Mathematics Reveals Time Travel Is Logically Possible, But Not How To Do It

The 'Grandfather paradox' is not an automatic block on the possibility of time travel, mathematical equations indicate, but any changes made by the traveller might produce unexpected results. FlashMovie/Shutterstock

Two mathematicians claim the logical inconsistency thought to lie at time travel's heart doesn't exist, and therefore it's theoretically possible one might be able to travel back in time and change reality. Unfortunately, time travelers might find the results frustrating.

If time is simply the fourth dimension, then it's natural to wonder why we can't move through it. “Einstein's theory of general relativity predicts the existence of time loops or time travel – where an event can be both in the past and future of itself – theoretically turning the study of dynamics on its head,” University of Queensland Honors student Germain Tobar said in a statement.

Many have been quick to point to the so-called “grandfather paradox” as a reason such travel can't occur. If a time-traveler prevents their grandparents from meeting, they will never exist, and therefore never be able to prevent the encounter. Numerous science fiction writers have made their time travelers dance around the problem, carefully changing things only in ways that don't prevent their journey.

Tobar was inspired by the equations Einstein created to describe these time loops. In Classical and Quantum Gravity, he and his supervisor Dr Fabio Costa show there is no logical requirement for time-travelers to be prevented from making non-trivial changes.

“Say you traveled in time in an attempt to stop Covid-19’s patient zero from being exposed to the virus,” Costa said. “However if you stopped that individual from becoming infected – that would eliminate the motivation for you to go back and stop the pandemic in the first place.”

The pair's solutions imply the universe would adjust. Although the model they describe in their paper involves a simplified world where cause and effect are represented by billiard balls bouncing off each other, they suggest more complex human environments operate the same way.

“In the coronavirus patient zero example, you might try and stop patient zero from becoming infected, but in doing so you would catch the virus and become patient zero, or someone else would,” Tobar said. Although you might change history, it would only be in such a way you still exist and would want to make such a journey, avoiding any paradox.
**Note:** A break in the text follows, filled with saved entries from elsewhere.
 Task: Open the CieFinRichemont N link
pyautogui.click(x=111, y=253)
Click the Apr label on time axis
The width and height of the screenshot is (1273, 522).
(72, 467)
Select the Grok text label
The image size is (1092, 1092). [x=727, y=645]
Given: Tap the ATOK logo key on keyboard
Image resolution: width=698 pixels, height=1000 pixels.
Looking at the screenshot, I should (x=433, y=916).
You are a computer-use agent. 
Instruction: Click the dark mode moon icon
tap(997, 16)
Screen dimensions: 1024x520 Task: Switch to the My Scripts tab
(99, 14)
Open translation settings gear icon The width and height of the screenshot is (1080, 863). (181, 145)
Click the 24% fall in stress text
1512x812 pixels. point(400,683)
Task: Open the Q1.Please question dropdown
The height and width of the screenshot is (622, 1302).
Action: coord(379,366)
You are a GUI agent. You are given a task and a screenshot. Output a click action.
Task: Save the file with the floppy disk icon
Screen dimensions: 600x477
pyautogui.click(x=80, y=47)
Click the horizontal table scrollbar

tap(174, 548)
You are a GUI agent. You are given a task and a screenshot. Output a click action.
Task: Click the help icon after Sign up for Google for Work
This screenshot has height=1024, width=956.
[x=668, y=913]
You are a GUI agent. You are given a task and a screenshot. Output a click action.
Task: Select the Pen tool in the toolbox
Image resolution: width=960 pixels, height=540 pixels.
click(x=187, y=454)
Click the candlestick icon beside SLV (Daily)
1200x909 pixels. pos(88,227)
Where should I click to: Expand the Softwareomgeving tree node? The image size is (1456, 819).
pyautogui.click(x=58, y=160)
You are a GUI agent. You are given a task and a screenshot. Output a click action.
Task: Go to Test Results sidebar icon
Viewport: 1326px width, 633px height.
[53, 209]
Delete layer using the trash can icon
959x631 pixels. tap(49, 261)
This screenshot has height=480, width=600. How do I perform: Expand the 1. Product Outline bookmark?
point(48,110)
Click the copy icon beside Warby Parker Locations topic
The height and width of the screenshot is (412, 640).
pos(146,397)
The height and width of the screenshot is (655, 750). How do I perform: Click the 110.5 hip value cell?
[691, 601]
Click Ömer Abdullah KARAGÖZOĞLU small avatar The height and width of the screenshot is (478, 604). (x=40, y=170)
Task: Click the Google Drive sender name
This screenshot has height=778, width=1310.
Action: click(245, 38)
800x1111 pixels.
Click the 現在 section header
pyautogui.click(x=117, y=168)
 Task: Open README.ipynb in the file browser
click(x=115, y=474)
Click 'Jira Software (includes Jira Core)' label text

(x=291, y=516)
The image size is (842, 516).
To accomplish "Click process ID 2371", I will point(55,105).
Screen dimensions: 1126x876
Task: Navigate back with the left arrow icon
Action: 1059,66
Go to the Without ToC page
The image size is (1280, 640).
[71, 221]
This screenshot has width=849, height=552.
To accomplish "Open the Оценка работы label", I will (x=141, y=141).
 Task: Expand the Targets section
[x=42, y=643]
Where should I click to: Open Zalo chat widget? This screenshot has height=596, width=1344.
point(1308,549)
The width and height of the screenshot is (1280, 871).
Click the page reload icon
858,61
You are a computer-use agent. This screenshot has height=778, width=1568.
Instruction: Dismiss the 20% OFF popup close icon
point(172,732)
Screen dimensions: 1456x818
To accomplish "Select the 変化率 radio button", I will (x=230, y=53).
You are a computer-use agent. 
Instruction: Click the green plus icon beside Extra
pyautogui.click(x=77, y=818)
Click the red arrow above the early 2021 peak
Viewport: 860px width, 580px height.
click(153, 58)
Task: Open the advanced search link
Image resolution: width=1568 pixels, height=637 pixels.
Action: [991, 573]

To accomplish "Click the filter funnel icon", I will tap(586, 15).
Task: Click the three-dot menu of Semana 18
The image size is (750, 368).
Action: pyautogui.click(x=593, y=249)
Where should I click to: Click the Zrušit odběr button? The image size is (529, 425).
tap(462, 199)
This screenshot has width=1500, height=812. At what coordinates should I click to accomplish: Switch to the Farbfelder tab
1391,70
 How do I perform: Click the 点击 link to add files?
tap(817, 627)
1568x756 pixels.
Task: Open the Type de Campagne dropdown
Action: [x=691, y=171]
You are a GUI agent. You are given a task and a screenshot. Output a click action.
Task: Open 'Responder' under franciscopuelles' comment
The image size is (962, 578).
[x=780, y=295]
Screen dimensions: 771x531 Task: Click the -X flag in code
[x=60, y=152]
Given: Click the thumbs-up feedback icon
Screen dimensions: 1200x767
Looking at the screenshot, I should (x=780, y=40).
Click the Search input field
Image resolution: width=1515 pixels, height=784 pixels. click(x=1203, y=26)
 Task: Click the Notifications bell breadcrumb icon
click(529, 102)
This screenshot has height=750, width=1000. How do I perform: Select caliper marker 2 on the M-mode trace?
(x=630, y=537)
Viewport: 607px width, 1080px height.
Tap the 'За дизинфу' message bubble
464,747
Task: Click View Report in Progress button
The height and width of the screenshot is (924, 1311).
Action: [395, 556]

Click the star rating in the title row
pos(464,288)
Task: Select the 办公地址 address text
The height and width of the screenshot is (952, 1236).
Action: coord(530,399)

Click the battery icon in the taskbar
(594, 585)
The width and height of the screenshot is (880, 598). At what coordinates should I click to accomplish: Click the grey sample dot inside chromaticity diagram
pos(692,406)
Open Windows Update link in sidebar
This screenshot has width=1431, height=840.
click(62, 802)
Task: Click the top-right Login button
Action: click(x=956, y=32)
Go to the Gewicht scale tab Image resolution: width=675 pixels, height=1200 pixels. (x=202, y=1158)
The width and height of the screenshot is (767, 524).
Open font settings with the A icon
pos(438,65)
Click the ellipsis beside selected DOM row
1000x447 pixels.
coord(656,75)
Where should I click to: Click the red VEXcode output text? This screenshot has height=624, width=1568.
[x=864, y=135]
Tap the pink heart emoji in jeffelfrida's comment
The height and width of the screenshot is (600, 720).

Similarly, Tobar told IFLScience, a person who tried to launch themselves into a wormhole to travel back in time might miss slightly, damaging one eye in the process, which would then be the reason they couldn't target the hole accurately.

The pandemic example may make potential time-travelers question if the journey is worth the effort. Tobar acknowledges this but argues the changes might be unpredictable but could still be non-trivial.

If time travel is possible we might ask, in a version of Fermi's paradox, why travelers from the future haven't visited us, even to show up at events where they were specifically invited. “While time travel is logically possible, there could be further restrictions,” Tobar told IFLScience. “Alternatively, events readjust around anything that could cause a paradox so the paradox does not happen, so perhaps someone actually came back but word did not get out.” Instead of a government-run cover-up, as conspiracy theorists insist, the laws of physics might be hiding the truth.

Tobar added this work provides no guidance on how to time travel. Nevertheless, it could prove useful in other ways. The quest for Quantum Gravity, the theory that would unify General Relativity and Quantum Mechanics, is modern physics' holy grail. Costa told IFLScience that while the paper does not directly assist in finding Quantum Gravity, the different frameworks for dynamics developed in the paper could be applied to that search.